[Start of Attachment]

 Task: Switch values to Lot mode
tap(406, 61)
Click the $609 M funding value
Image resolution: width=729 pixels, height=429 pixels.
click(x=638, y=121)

[End of Attachment]

▸ Aim of the task: Print every line of the records above without a single difference.

▸ Solution below:
 Task: Switch values to Lot mode
tap(406, 61)
Click the $609 M funding value
Image resolution: width=729 pixels, height=429 pixels.
click(x=638, y=121)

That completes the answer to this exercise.